What factors effect life span (other than senesence)

Answer 7

Size: large individuals can collect more resources and escape predators.

Flight: flight allows individuals to access the ground and sky resources and escape predators

Protection: Protected species have a reduced mortality

Active period: Crepuscular species are exploded to diurnal and nocturnal species.

Sociality: Social groups can lead to division of labout and greater protection.

cliff nesting, ocean-going, tree burrowing: Protection from predators.

Question 8

How to measure senesence

Answer 8

Observational: observe specific factors at different ages

Experimental: Grow individuals and test their strength

Question 9

What is demographic senesence

Answer 9

This involves the shift in demographic processes during senescence (e.g. mortality rate and fertility)

Question 10

Longevity and senesence are distinct

Answer 10

Longevity (lifespan) and senesence are distinct.

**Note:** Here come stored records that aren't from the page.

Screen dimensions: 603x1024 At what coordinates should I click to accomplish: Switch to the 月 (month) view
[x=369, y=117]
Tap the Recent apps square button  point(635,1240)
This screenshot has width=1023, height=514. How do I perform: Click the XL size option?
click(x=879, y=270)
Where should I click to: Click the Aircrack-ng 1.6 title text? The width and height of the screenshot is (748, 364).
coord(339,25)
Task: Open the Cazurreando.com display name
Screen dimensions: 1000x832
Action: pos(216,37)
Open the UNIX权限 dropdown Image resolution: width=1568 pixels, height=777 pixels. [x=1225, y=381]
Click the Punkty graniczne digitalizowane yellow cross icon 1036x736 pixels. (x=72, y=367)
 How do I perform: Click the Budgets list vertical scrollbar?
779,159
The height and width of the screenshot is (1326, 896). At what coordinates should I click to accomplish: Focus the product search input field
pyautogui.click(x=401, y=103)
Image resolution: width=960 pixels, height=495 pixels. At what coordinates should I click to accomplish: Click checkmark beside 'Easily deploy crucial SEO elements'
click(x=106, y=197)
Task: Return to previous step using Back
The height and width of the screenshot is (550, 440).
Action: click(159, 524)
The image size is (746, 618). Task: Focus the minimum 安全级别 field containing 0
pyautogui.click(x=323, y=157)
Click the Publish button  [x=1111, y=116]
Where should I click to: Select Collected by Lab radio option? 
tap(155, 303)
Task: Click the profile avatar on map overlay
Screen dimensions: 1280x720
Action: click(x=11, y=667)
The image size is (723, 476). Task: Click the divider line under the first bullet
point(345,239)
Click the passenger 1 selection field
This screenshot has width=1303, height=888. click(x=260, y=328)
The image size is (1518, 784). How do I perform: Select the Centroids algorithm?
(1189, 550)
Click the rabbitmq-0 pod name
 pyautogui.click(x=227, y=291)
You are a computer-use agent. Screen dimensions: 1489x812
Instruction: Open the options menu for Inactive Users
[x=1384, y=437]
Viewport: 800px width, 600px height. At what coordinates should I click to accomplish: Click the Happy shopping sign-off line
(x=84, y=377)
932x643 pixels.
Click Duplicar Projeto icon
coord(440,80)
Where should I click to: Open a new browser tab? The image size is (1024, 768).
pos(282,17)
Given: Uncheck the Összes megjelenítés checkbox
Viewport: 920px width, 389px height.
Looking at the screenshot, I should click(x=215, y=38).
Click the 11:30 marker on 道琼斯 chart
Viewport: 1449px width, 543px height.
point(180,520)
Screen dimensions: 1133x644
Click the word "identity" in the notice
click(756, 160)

e.g. a species with a high mortality rate throughout life will be affected by the same rate of senescence differently compared to a species with a low mortality rate throughout life.

Question 11

Life history and senensence correlation

Answer 11

Within clades there are strong life history correlations with lifespan/ senescence.

e.g. The higher the generation time the lower the rate of senesence.

Question 12

Can you study senescence in the field

Answer 12

No- organisms will die from other causes other than senescence. Must be studied in a lab.

Yes- studying lifespan and mortality rate tells us about senescence.

Question 13

Species that don’t senesce

Answer 13

Under controlled conditions with no resource limitation and predation:

Hydra and flatworms

This is due to undifferentiated cells available to replace damaged cells

Question 14

what factors determine the level of senescence

Answer 14

1) The rejuvenation/ regeneration ability: allows replacement of damaged cells.

2) Separation of germ line from soma: reduces resource trade-off

3) Life history traits (e.g. regeneration time)

4) Development/ size

5) Architecture

Question 15

Example of different longevities

Answer 15

Humans: 122

Rockey mountain Bristlecone: 5,060 (potential for longer)

Bowhead whale: >210 (harpoon)

Laysan albatross: 72

Question 16

Overview

Answer 16

Senescence is the process of ageing and losing vitality. As a result, senescence affects the lifespan of organisms, but they are not always directly coupled (due to differences in underlying mortality rates).

Life history traits correlate with senescence (e.g. generation time), and senescence affects demographic processes like fertility and mortality rate.

There are both evolutionary and mechanistic theories for why organisms senesce

There are some organisms that don’t senesce (Hydra and flatworms) which goes against Hamilton’s view.

There are many factors that effect the life span of organisms other than senescence (e.g. flight and protection).

Question 17

Seperation of germline and some

Answer 17

Seperation leads to trade off between germline and soma (reproduction and survival)

Trade-off between the repair and maintenance of the germ cells and growth and maintenance of the soma

In Male zebrafish exposed to stressful conditions, the experimental removal of the germ line improves somatic recovery

In stochastic environments invest more into the germline (e.g. produce lots of sperm) for explosive reproduction and less into reproduction and tend to die from extrinsic factors rather than senesence

In constant environments organisms invest more into survival to maximise life long fitness (e.g. produce less sperm). They esperience slow senesence that limits there propensity to reproduce later in life.